Rewrite the entries below, substituting "paragraph" for every occurrence of "pilcrow" and leaving everything else unchanged.

-.-.-

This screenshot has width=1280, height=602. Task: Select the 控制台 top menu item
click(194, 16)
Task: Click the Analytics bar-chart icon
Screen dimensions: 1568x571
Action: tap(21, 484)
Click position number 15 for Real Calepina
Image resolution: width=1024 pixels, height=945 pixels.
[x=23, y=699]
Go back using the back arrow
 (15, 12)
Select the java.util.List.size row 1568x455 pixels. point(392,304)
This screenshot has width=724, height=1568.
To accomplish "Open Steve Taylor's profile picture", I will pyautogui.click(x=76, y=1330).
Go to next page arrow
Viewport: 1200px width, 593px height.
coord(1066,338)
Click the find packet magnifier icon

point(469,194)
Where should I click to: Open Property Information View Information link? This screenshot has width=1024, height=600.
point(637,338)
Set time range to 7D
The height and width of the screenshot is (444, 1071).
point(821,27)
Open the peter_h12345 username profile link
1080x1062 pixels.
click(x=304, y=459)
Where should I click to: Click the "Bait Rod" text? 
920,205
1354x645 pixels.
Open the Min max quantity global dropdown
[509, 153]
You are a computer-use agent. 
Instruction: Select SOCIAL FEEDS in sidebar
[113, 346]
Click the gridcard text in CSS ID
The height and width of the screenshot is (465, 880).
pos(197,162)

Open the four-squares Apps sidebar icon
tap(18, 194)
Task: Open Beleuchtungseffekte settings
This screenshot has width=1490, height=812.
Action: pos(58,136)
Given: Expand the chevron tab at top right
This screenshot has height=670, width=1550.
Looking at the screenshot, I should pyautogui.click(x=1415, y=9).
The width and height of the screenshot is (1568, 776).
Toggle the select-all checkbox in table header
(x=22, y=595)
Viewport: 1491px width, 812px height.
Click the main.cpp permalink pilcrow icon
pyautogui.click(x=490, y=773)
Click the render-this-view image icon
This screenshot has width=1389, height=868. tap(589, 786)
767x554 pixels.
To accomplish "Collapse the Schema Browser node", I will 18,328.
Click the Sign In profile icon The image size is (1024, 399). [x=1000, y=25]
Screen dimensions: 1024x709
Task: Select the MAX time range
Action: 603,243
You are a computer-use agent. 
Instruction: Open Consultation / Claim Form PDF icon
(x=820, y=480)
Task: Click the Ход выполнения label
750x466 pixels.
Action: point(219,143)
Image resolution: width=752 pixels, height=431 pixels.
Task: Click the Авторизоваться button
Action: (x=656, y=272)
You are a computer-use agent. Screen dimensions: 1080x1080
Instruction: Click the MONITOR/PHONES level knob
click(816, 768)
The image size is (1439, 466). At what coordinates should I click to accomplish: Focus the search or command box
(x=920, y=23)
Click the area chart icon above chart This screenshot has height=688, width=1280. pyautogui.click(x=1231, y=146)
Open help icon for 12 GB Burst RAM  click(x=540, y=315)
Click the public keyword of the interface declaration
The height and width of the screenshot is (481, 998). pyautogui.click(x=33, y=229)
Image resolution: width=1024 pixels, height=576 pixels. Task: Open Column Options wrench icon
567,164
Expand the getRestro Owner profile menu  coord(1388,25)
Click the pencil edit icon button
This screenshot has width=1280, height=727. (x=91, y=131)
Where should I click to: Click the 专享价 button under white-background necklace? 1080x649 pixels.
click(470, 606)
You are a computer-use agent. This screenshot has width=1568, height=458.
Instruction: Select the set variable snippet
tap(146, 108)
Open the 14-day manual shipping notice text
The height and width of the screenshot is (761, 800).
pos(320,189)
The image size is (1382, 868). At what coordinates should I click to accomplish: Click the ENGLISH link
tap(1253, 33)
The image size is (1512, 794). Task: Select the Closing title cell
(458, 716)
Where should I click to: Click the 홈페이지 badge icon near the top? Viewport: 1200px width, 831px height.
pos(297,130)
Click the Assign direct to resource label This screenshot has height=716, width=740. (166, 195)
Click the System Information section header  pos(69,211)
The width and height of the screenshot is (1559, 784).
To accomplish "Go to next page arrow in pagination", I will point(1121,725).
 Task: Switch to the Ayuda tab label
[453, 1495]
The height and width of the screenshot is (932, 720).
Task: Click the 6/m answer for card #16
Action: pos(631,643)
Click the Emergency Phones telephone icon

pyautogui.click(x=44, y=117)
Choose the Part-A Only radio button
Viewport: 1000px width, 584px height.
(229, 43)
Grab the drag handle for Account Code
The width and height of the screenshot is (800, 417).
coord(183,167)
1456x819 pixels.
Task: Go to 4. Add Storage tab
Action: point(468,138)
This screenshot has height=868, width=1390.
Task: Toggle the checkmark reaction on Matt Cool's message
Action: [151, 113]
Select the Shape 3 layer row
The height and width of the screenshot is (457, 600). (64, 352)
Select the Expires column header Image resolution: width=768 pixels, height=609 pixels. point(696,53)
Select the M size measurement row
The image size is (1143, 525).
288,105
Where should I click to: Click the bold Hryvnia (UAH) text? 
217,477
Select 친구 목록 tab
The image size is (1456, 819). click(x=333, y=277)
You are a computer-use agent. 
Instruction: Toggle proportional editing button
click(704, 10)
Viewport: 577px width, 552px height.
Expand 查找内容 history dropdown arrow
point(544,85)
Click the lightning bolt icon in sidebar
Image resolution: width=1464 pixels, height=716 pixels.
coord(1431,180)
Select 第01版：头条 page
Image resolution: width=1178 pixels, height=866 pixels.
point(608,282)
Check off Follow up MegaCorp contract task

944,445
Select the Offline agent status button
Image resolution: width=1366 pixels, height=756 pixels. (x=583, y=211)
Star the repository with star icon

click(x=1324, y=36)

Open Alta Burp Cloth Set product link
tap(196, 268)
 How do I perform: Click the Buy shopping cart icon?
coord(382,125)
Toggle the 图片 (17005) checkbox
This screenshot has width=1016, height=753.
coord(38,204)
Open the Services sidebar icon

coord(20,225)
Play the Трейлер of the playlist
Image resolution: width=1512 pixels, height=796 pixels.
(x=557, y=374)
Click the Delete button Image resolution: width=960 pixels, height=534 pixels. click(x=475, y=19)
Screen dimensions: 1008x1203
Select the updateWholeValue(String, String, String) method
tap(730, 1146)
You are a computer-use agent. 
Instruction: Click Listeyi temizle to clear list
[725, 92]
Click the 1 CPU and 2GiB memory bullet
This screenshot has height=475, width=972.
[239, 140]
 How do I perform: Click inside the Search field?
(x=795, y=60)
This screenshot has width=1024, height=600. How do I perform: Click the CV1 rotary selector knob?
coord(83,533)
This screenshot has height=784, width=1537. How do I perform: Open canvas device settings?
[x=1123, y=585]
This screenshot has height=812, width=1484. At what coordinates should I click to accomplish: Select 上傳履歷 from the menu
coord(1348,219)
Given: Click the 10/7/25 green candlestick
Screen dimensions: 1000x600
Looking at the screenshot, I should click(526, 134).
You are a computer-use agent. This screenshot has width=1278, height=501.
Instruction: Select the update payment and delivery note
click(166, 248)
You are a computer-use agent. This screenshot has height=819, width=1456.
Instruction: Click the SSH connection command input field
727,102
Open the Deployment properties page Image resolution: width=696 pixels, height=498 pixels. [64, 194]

-.-.-

◆ **FULL RESPONSE**
This screenshot has width=1280, height=602. Task: Select the 控制台 top menu item
click(194, 16)
Task: Click the Analytics bar-chart icon
Screen dimensions: 1568x571
Action: tap(21, 484)
Click position number 15 for Real Calepina
Image resolution: width=1024 pixels, height=945 pixels.
[x=23, y=699]
Go back using the back arrow
 (15, 12)
Select the java.util.List.size row 1568x455 pixels. point(392,304)
This screenshot has width=724, height=1568.
To accomplish "Open Steve Taylor's profile picture", I will pyautogui.click(x=76, y=1330).
Go to next page arrow
Viewport: 1200px width, 593px height.
coord(1066,338)
Click the find packet magnifier icon

point(469,194)
Where should I click to: Open Property Information View Information link? This screenshot has width=1024, height=600.
point(637,338)
Set time range to 7D
The height and width of the screenshot is (444, 1071).
point(821,27)
Open the peter_h12345 username profile link
1080x1062 pixels.
click(x=304, y=459)
Where should I click to: Click the "Bait Rod" text? 
920,205
1354x645 pixels.
Open the Min max quantity global dropdown
[509, 153]
You are a computer-use agent. 
Instruction: Select SOCIAL FEEDS in sidebar
[113, 346]
Click the gridcard text in CSS ID
The height and width of the screenshot is (465, 880).
pos(197,162)

Open the four-squares Apps sidebar icon
tap(18, 194)
Task: Open Beleuchtungseffekte settings
This screenshot has width=1490, height=812.
Action: pos(58,136)
Given: Expand the chevron tab at top right
This screenshot has height=670, width=1550.
Looking at the screenshot, I should pyautogui.click(x=1415, y=9).
The width and height of the screenshot is (1568, 776).
Toggle the select-all checkbox in table header
(x=22, y=595)
Viewport: 1491px width, 812px height.
Click the main.cpp permalink paragraph icon
pyautogui.click(x=490, y=773)
Click the render-this-view image icon
This screenshot has width=1389, height=868. tap(589, 786)
767x554 pixels.
To accomplish "Collapse the Schema Browser node", I will 18,328.
Click the Sign In profile icon The image size is (1024, 399). [x=1000, y=25]
Screen dimensions: 1024x709
Task: Select the MAX time range
Action: 603,243
You are a computer-use agent. 
Instruction: Open Consultation / Claim Form PDF icon
(x=820, y=480)
Task: Click the Ход выполнения label
750x466 pixels.
Action: point(219,143)
Image resolution: width=752 pixels, height=431 pixels.
Task: Click the Авторизоваться button
Action: (x=656, y=272)
You are a computer-use agent. Screen dimensions: 1080x1080
Instruction: Click the MONITOR/PHONES level knob
click(816, 768)
The image size is (1439, 466). At what coordinates should I click to accomplish: Focus the search or command box
(x=920, y=23)
Click the area chart icon above chart This screenshot has height=688, width=1280. pyautogui.click(x=1231, y=146)
Open help icon for 12 GB Burst RAM  click(x=540, y=315)
Click the public keyword of the interface declaration
The height and width of the screenshot is (481, 998). pyautogui.click(x=33, y=229)
Image resolution: width=1024 pixels, height=576 pixels. Task: Open Column Options wrench icon
567,164
Expand the getRestro Owner profile menu  coord(1388,25)
Click the pencil edit icon button
This screenshot has width=1280, height=727. (x=91, y=131)
Where should I click to: Click the 专享价 button under white-background necklace? 1080x649 pixels.
click(470, 606)
You are a computer-use agent. This screenshot has width=1568, height=458.
Instruction: Select the set variable snippet
tap(146, 108)
Open the 14-day manual shipping notice text
The height and width of the screenshot is (761, 800).
pos(320,189)
The image size is (1382, 868). At what coordinates should I click to accomplish: Click the ENGLISH link
tap(1253, 33)
The image size is (1512, 794). Task: Select the Closing title cell
(458, 716)
Where should I click to: Click the 홈페이지 badge icon near the top? Viewport: 1200px width, 831px height.
pos(297,130)
Click the Assign direct to resource label This screenshot has height=716, width=740. (166, 195)
Click the System Information section header  pos(69,211)
The width and height of the screenshot is (1559, 784).
To accomplish "Go to next page arrow in pagination", I will point(1121,725).
 Task: Switch to the Ayuda tab label
[453, 1495]
The height and width of the screenshot is (932, 720).
Task: Click the 6/m answer for card #16
Action: pos(631,643)
Click the Emergency Phones telephone icon

pyautogui.click(x=44, y=117)
Choose the Part-A Only radio button
Viewport: 1000px width, 584px height.
(229, 43)
Grab the drag handle for Account Code
The width and height of the screenshot is (800, 417).
coord(183,167)
1456x819 pixels.
Task: Go to 4. Add Storage tab
Action: point(468,138)
This screenshot has height=868, width=1390.
Task: Toggle the checkmark reaction on Matt Cool's message
Action: [151, 113]
Select the Shape 3 layer row
The height and width of the screenshot is (457, 600). (64, 352)
Select the Expires column header Image resolution: width=768 pixels, height=609 pixels. point(696,53)
Select the M size measurement row
The image size is (1143, 525).
288,105
Where should I click to: Click the bold Hryvnia (UAH) text? 
217,477
Select 친구 목록 tab
The image size is (1456, 819). click(x=333, y=277)
You are a computer-use agent. 
Instruction: Toggle proportional editing button
click(704, 10)
Viewport: 577px width, 552px height.
Expand 查找内容 history dropdown arrow
point(544,85)
Click the lightning bolt icon in sidebar
Image resolution: width=1464 pixels, height=716 pixels.
coord(1431,180)
Select 第01版：头条 page
Image resolution: width=1178 pixels, height=866 pixels.
point(608,282)
Check off Follow up MegaCorp contract task

944,445
Select the Offline agent status button
Image resolution: width=1366 pixels, height=756 pixels. (x=583, y=211)
Star the repository with star icon

click(x=1324, y=36)

Open Alta Burp Cloth Set product link
tap(196, 268)
 How do I perform: Click the Buy shopping cart icon?
coord(382,125)
Toggle the 图片 (17005) checkbox
This screenshot has width=1016, height=753.
coord(38,204)
Open the Services sidebar icon

coord(20,225)
Play the Трейлер of the playlist
Image resolution: width=1512 pixels, height=796 pixels.
(x=557, y=374)
Click the Delete button Image resolution: width=960 pixels, height=534 pixels. click(x=475, y=19)
Screen dimensions: 1008x1203
Select the updateWholeValue(String, String, String) method
tap(730, 1146)
You are a computer-use agent. 
Instruction: Click Listeyi temizle to clear list
[725, 92]
Click the 1 CPU and 2GiB memory bullet
This screenshot has height=475, width=972.
[239, 140]
 How do I perform: Click inside the Search field?
(x=795, y=60)
This screenshot has width=1024, height=600. How do I perform: Click the CV1 rotary selector knob?
coord(83,533)
This screenshot has height=784, width=1537. How do I perform: Open canvas device settings?
[x=1123, y=585]
This screenshot has height=812, width=1484. At what coordinates should I click to accomplish: Select 上傳履歷 from the menu
coord(1348,219)
Given: Click the 10/7/25 green candlestick
Screen dimensions: 1000x600
Looking at the screenshot, I should click(526, 134).
You are a computer-use agent. This screenshot has width=1278, height=501.
Instruction: Select the update payment and delivery note
click(166, 248)
You are a computer-use agent. This screenshot has height=819, width=1456.
Instruction: Click the SSH connection command input field
727,102
Open the Deployment properties page Image resolution: width=696 pixels, height=498 pixels. [64, 194]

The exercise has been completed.